Depois de derrota no STF e com ele já perdendo de 2 a zero no TSE, espera-se que Rubão pare de tumultuar o processo sucessório em Itaguaí

● Elizeu Pires

Foto: Reprodução

Não foi por falta de aviso que o ex-prefeito de Itaguaí, Rubem Vieira de Souza, o Dr. Rubão (foto), insistiu em disputar as eleições de 2024. Ele sabia que já se encontrava inelegível e que concorrendo sub judice poderia até ser o mais votado, mas jamais seria declarado eleito. Foi o que aconteceu: teve votação suficiente para ser considerado reeleito, mas não tomou posse, porque a Constituição veda um terceiro mandato consecutivo

Insatisfeito com o fato de que sua votação não fora levada em conta, entrou com vários embargos de declaração e até conseguiu uma liminar que lhe permitiu sentar na cadeira por quase cinco meses. Na semana passada, por cinco votos a zero, ele teve o recurso impetrado para tentar manter a tal liminar rejeitado pelos ministros da Segunda Turma do Supremo Tribunal Federal (STF).

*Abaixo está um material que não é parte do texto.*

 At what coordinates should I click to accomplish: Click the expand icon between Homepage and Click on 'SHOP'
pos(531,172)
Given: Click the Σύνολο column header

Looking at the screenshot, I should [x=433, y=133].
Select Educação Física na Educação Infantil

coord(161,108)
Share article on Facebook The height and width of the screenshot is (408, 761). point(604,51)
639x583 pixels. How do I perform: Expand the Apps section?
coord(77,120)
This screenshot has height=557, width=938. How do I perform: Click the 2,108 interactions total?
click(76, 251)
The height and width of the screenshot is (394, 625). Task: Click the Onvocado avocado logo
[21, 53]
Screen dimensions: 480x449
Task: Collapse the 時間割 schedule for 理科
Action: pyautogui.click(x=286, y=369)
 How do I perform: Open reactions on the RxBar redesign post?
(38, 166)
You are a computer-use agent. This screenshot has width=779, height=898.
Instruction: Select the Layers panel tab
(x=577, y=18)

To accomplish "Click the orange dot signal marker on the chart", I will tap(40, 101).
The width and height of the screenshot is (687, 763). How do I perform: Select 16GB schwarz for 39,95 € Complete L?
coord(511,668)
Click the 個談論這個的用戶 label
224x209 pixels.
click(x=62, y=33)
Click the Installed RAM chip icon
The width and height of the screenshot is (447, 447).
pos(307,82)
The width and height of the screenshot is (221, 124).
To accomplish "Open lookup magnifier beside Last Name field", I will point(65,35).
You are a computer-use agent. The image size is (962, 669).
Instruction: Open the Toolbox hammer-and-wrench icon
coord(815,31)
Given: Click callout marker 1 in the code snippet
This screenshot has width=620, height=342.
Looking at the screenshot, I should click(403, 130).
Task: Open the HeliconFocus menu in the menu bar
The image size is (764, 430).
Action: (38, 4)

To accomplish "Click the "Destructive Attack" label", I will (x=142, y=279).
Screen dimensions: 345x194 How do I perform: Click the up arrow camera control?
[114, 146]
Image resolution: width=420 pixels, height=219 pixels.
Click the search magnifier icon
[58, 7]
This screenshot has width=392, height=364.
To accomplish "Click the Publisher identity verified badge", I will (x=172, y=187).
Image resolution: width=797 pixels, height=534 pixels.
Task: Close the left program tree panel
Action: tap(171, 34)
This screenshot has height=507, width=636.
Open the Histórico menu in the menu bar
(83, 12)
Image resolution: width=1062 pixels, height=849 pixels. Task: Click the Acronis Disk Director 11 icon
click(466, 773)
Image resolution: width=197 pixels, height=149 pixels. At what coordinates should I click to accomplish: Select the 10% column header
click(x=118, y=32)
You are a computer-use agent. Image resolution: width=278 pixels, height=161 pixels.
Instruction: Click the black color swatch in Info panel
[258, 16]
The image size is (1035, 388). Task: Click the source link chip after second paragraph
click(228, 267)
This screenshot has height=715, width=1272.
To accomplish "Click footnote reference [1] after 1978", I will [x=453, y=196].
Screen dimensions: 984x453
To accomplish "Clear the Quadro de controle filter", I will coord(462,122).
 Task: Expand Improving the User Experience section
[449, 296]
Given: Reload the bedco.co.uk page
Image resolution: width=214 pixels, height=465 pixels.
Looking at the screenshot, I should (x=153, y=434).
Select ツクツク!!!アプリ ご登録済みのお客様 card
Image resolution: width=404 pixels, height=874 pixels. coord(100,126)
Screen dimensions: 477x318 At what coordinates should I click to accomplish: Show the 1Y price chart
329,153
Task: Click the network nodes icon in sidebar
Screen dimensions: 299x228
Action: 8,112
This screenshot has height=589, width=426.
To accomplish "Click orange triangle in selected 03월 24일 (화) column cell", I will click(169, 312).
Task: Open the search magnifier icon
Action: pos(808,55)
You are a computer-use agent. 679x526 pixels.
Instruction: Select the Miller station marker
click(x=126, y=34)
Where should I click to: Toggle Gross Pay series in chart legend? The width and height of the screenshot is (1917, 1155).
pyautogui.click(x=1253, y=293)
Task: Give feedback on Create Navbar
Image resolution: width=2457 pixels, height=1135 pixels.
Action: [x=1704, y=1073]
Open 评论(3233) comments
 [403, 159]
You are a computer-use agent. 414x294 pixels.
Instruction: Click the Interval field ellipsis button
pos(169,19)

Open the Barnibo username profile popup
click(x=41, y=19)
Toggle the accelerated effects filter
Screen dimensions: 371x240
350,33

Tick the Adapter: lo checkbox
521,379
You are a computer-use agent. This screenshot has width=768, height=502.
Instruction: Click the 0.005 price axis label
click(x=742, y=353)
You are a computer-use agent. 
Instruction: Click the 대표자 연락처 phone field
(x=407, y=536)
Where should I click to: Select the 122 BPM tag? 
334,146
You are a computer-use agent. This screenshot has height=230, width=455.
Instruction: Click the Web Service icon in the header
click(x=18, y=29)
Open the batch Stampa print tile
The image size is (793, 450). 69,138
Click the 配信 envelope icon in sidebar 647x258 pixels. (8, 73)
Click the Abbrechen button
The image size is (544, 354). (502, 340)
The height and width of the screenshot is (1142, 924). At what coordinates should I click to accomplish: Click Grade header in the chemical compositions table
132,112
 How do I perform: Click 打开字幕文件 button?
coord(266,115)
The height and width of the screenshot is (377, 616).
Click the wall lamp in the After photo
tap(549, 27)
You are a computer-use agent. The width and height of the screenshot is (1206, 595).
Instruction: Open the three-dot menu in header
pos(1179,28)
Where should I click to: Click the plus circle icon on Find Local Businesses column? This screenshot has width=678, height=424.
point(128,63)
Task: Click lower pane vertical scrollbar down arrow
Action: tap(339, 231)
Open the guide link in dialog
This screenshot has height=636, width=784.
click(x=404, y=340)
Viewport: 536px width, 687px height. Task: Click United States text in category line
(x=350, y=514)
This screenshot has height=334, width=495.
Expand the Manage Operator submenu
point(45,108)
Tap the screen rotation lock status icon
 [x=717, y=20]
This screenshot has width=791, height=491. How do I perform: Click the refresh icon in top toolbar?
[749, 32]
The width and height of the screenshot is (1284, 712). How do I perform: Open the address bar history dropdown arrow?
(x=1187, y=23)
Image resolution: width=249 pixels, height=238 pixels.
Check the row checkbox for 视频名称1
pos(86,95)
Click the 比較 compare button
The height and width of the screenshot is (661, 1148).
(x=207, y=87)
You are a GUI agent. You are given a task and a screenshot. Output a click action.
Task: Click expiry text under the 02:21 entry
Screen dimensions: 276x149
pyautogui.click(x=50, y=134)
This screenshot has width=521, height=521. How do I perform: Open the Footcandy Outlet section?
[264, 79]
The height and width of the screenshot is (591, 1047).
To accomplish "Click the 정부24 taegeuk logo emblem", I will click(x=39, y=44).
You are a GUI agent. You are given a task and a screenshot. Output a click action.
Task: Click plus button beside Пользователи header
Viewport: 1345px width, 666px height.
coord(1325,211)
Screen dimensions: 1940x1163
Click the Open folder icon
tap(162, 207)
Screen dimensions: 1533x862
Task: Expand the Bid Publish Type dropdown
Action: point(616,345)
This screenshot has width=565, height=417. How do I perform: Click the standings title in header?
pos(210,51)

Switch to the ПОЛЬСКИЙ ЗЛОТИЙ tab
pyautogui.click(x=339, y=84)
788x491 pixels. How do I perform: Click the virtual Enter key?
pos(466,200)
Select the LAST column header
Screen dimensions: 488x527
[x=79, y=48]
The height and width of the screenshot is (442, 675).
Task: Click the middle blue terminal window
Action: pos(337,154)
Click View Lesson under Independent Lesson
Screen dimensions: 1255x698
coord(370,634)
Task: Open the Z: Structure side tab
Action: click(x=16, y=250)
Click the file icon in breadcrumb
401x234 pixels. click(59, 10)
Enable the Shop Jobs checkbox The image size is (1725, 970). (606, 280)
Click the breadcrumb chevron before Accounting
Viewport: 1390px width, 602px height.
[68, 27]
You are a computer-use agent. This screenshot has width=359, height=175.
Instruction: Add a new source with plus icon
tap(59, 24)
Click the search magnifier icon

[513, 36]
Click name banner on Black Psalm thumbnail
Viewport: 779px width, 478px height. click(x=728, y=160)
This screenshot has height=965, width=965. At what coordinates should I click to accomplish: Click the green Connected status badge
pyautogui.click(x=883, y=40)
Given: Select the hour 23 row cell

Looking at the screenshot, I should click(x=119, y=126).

Com tal resultado, o Tribunal Superior Eleitoral (TSE) – onde Rubão já conta com dois votos contrários – não tem mais como adiar a continuidade de um julgamento que era para ter sido finalizado há muito tempo, mas foi paralisado por seguidos pedidos de vistas.

Agora, o que se espera, é que o ex-prefeito reconheça sua condição de inelegível e pare de tumultuar o processo sucessório, para que a inevitável eleição suplementar para escolha de prefeito e vice seja logo marcada e transcorra dentro da republicana normalidade.